▶ [What is expected]: Render the listing lines as a numbered list with blank lines dropped, starting at the line containing "At what (x,y)" and ending at the line containing "Looking at the", both included. Cover only those lines and leave the pictures out of the answer.

▶ [Record list]:
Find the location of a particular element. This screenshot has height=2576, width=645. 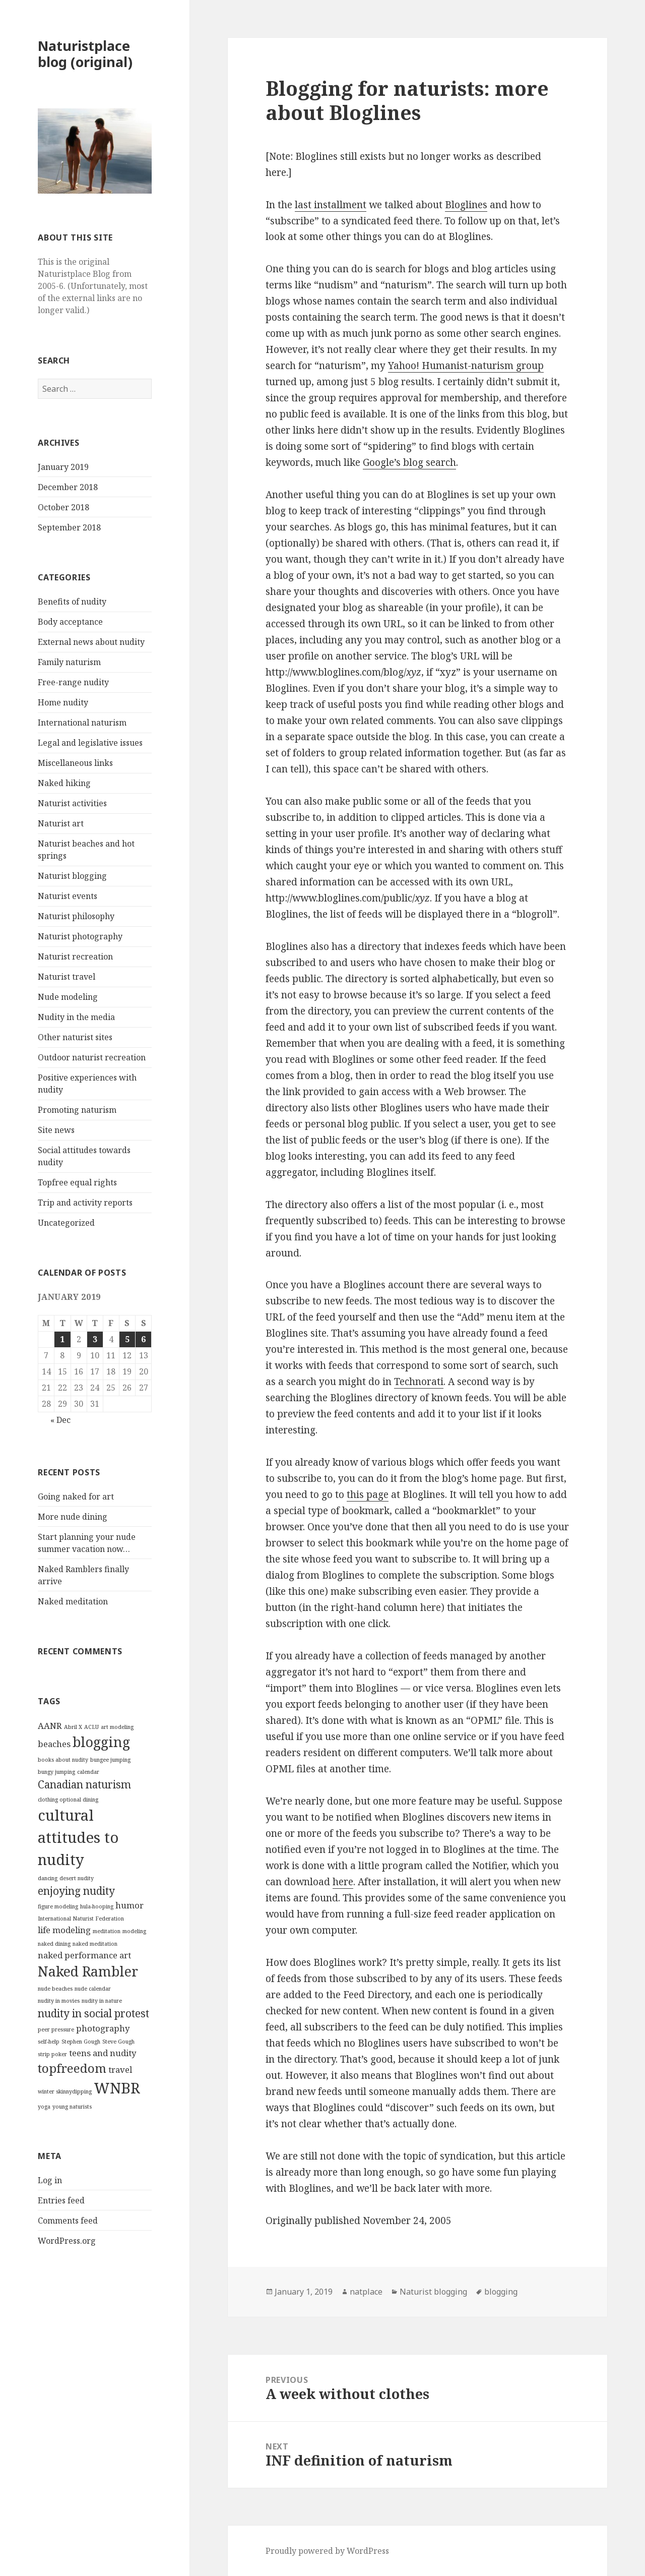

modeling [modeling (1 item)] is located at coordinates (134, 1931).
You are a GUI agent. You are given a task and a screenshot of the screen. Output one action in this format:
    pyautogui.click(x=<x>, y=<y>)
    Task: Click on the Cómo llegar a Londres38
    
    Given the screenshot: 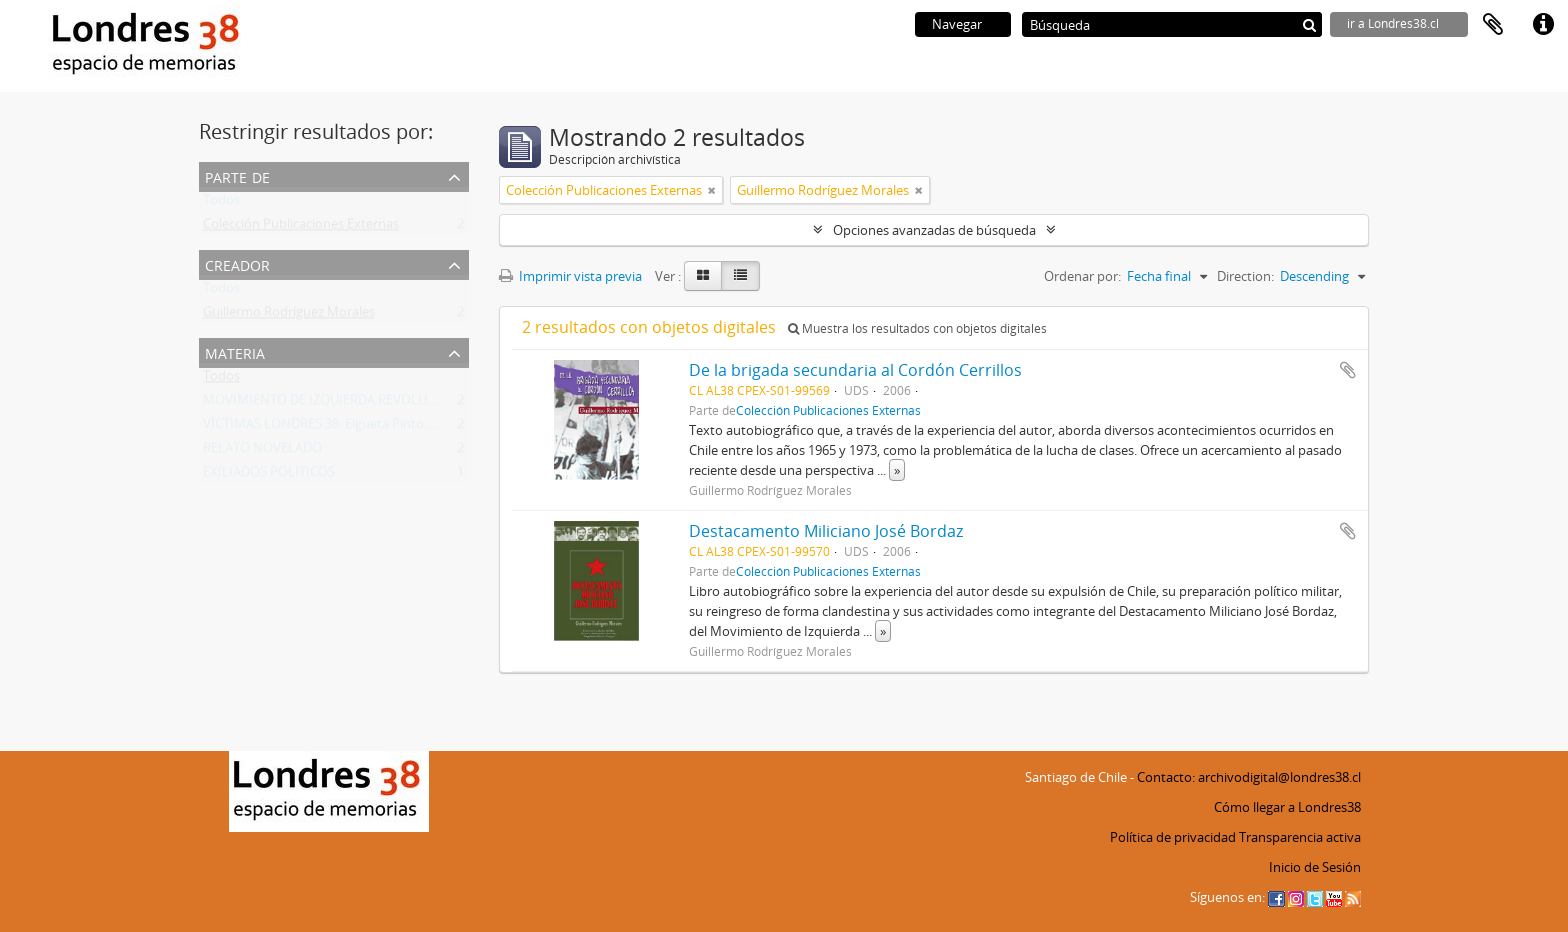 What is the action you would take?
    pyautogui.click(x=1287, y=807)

--

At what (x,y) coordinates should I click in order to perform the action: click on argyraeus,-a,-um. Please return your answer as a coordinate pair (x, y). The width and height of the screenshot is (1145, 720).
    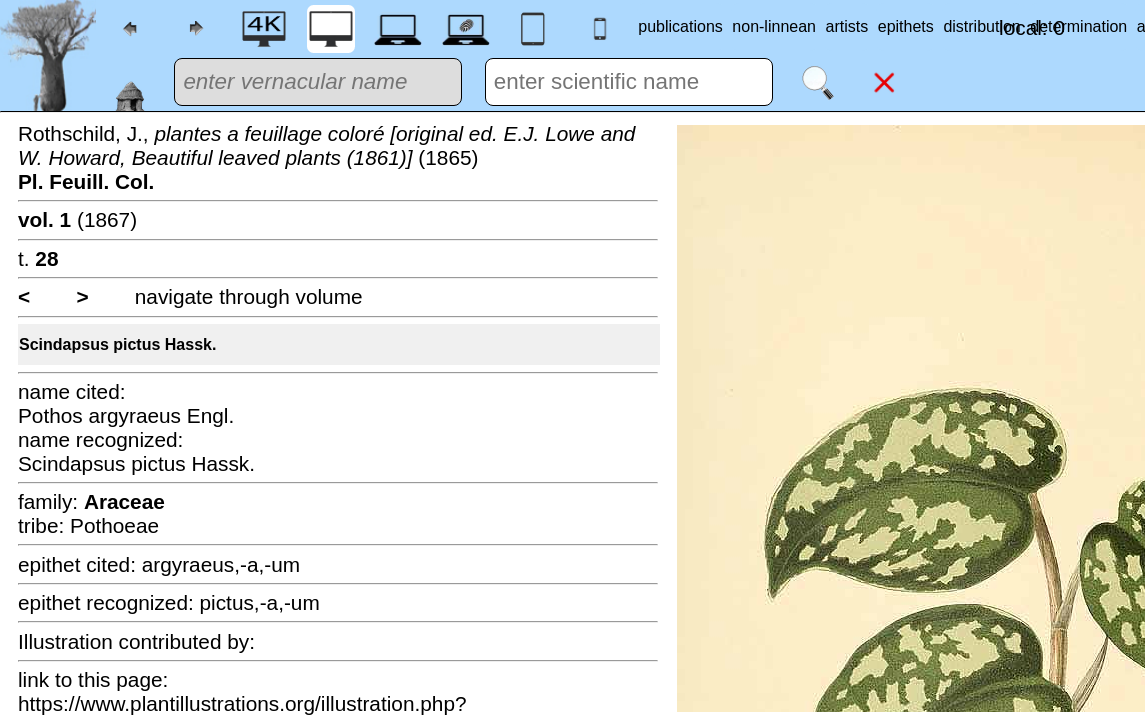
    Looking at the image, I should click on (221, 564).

▶ [Answer to the exercise]:
1. At what (x,y) coordinates should I click in order to perform the action: click on argyraeus,-a,-um. Please return your answer as a coordinate pair (x, y). The width and height of the screenshot is (1145, 720).
2.     Looking at the image, I should click on (221, 564).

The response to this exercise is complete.